The researchers found that mothers in the control group did not transfer their stress to their children. But, for mothers who did not want to suppress their emotions, their children exhibited more signs of stress, both physiologically and externally. It was not the same for fathers
The researchers found that mothers in the control group did not transfer their stress to their children.
But, for mothers who were not asked to suppress their emotions, their children exhibited more signs of stress, both physiologically and externally. It was not the same for fathers.
& # 39; We found that mums and dads were different, & # 39; said Dr Waters.
& # 39; We were looking for a physiological reaction, but there wasn't one in & # 39; a control still in & # 39; experimental condition where dads stress transferred to their children. & # 39;
& # 39; We think fathers do not transmit their suppressed stress, may be to & # 39; t often cause their emotions to suppress their children more than mothers do. & # 39;
& # 39; The children have experience with their father by saying that things are good even when they are not. & # 39;
& # 39; But it was more abnormal for children to see their mother suppress their emotions and they reacted to it. & # 39;
She explained that older people feel more out of control – and during a global pandemic, that feeling is likely to increase – the stronger they have an impulse to trust their children that all is well.
& # 39; Research shows that it is more comfortable for children to honor their feelings than simply being told "It is going well.", & # 39; Said Dr. Waters.
Just sit with them and give them the chance to regulate those emotions on themselves, & # 39; added them.
& # 39; Try not to show that you are frustrated with them, or solve their problem. And try to do the same for yourself, give yourself permission to be frustrated and emotional. & # 39;
Dr Waters said her biggest fear in publishing the study is that it will cause parents even more stress.
& # 39; We do not want this to be another thing that parents emphasize when raising their children, & # 39; she added.

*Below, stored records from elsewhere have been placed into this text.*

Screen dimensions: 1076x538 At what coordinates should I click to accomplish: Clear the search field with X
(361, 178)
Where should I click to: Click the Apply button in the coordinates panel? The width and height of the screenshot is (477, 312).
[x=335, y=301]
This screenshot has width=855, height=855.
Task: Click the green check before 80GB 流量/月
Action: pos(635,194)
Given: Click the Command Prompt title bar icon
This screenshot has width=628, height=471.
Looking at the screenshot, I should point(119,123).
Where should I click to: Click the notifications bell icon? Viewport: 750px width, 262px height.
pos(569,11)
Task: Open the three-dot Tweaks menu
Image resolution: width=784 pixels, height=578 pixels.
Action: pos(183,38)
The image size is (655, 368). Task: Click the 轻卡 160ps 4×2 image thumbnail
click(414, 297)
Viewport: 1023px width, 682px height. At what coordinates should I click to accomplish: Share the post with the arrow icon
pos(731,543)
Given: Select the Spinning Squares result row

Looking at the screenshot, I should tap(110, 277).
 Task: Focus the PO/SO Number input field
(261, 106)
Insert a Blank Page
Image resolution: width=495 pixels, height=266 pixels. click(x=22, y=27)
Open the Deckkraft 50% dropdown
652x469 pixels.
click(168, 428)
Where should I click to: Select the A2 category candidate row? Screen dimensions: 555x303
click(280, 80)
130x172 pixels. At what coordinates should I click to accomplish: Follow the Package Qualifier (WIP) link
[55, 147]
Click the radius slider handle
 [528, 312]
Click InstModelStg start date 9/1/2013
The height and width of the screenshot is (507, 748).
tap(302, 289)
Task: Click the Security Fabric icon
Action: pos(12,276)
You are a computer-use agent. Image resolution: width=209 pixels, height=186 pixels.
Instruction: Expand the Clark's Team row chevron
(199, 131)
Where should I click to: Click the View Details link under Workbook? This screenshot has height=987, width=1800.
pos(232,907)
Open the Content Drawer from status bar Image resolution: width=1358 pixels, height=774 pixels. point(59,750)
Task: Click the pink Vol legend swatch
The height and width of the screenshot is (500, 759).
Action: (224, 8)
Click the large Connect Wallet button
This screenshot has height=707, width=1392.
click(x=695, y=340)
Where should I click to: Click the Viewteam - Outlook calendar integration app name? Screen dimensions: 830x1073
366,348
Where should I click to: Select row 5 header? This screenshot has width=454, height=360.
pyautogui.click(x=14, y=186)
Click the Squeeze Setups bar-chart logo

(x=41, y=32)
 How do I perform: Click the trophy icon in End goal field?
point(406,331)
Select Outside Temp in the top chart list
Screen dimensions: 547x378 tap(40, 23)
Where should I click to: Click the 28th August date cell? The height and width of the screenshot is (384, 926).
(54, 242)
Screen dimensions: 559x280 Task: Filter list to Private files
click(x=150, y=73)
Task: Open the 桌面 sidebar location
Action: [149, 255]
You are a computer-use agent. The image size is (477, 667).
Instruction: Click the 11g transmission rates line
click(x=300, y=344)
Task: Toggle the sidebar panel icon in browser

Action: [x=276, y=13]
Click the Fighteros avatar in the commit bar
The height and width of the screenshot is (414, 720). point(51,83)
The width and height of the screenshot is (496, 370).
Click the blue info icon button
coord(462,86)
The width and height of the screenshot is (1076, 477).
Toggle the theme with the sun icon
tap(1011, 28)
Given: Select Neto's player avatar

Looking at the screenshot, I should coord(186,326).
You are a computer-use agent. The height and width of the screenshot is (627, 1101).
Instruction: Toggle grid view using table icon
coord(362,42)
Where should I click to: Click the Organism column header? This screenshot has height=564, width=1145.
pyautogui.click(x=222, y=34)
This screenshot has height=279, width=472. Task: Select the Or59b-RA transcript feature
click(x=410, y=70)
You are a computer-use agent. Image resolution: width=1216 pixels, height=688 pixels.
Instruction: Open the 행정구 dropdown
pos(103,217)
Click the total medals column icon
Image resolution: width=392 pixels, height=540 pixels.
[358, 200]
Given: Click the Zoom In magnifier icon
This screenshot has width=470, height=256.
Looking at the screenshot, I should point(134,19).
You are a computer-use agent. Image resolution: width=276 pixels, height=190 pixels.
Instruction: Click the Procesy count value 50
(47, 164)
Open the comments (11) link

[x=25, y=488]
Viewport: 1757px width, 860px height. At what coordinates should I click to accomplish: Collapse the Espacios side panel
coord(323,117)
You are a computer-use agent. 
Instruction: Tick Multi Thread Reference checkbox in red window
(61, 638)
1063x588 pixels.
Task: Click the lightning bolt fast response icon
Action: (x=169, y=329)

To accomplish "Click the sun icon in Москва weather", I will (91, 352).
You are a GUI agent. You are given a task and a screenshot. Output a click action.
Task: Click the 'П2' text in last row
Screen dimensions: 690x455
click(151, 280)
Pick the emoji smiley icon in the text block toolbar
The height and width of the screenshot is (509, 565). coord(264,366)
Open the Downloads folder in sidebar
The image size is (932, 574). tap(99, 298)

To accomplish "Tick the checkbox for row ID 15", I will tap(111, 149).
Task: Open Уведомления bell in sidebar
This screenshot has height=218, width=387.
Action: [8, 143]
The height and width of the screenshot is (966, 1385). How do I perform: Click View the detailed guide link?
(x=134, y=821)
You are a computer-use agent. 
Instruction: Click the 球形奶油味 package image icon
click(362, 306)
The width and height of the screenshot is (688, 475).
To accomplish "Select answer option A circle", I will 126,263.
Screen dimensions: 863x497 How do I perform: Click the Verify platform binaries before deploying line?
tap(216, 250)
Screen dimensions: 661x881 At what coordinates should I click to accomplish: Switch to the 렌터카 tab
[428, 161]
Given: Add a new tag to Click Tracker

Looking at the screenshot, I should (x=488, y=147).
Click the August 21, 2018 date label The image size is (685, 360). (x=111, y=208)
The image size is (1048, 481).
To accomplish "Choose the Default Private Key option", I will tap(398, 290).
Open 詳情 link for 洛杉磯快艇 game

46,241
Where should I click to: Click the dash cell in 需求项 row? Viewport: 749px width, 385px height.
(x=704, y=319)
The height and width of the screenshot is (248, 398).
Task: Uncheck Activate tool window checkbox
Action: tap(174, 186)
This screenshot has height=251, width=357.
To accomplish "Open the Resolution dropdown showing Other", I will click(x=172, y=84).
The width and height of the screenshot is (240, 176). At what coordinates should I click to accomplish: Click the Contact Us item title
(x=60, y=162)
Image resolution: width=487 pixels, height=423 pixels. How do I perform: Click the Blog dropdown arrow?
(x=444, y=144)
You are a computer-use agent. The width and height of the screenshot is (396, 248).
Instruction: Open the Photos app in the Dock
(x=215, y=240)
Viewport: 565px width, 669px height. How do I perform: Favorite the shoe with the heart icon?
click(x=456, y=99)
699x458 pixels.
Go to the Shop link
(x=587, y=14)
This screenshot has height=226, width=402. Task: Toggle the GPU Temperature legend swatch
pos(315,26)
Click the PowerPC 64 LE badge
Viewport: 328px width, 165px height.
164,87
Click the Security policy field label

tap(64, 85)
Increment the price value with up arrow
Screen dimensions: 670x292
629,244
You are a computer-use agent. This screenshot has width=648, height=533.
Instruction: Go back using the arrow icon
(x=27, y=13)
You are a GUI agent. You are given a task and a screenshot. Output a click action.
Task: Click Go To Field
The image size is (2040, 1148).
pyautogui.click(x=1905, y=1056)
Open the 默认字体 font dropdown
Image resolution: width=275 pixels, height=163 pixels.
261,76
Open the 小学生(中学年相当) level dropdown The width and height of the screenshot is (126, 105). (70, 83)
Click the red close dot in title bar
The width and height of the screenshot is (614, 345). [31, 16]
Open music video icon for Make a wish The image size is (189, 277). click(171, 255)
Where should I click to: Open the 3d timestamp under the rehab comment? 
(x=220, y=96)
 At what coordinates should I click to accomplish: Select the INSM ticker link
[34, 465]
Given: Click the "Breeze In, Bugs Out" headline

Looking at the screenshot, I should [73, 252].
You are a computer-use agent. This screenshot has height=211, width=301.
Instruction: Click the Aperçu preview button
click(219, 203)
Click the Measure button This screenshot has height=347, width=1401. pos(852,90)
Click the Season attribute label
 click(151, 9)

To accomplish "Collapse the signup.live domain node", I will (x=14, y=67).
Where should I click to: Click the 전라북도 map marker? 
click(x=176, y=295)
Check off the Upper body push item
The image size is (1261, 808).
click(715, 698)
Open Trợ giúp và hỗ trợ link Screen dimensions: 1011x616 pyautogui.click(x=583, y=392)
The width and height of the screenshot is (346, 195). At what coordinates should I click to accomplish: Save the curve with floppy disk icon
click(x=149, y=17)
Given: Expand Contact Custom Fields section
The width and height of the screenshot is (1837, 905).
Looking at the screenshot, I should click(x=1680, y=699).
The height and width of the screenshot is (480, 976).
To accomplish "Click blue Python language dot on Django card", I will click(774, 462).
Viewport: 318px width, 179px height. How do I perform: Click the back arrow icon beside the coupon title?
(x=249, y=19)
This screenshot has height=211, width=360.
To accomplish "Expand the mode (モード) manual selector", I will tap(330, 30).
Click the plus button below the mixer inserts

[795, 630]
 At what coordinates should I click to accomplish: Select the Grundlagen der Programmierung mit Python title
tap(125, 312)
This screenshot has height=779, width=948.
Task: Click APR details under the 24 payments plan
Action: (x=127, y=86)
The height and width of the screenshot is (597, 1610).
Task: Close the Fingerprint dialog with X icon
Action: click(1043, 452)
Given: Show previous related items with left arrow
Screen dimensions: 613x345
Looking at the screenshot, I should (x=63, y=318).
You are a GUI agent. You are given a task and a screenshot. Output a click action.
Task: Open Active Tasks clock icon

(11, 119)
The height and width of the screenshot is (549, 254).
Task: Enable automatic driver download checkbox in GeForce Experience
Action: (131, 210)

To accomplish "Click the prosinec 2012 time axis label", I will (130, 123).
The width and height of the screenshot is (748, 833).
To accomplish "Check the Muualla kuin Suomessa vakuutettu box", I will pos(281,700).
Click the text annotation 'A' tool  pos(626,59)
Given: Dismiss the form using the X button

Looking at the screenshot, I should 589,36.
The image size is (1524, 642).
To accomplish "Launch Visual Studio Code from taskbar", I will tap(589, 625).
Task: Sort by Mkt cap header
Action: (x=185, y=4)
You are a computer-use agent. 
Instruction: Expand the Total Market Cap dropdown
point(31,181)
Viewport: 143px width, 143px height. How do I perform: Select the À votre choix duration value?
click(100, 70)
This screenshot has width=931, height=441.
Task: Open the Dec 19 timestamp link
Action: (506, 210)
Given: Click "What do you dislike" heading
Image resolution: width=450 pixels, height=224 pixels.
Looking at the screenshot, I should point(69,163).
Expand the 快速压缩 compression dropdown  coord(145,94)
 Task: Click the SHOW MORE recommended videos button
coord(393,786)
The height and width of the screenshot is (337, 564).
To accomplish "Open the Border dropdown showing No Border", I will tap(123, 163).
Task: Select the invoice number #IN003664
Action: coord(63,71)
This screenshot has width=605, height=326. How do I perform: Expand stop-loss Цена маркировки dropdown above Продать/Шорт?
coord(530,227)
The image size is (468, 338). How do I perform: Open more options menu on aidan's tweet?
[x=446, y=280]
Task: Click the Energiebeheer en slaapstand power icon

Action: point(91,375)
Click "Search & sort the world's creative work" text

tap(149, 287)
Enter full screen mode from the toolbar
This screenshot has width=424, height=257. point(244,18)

& # 39; It's not that you're scared – but honor your children's feelings and feelings. & # 39;
& # 39; Be courageous enough to look forward to it. Children will work their way through; they are good at it. & # 39;
& # 39; Giving yourself permission to feel opens your mind to more and better problem solving. It's a good thing. & # 39;
The full findings of & # 39; the study were published in the Journal of Family Psychology.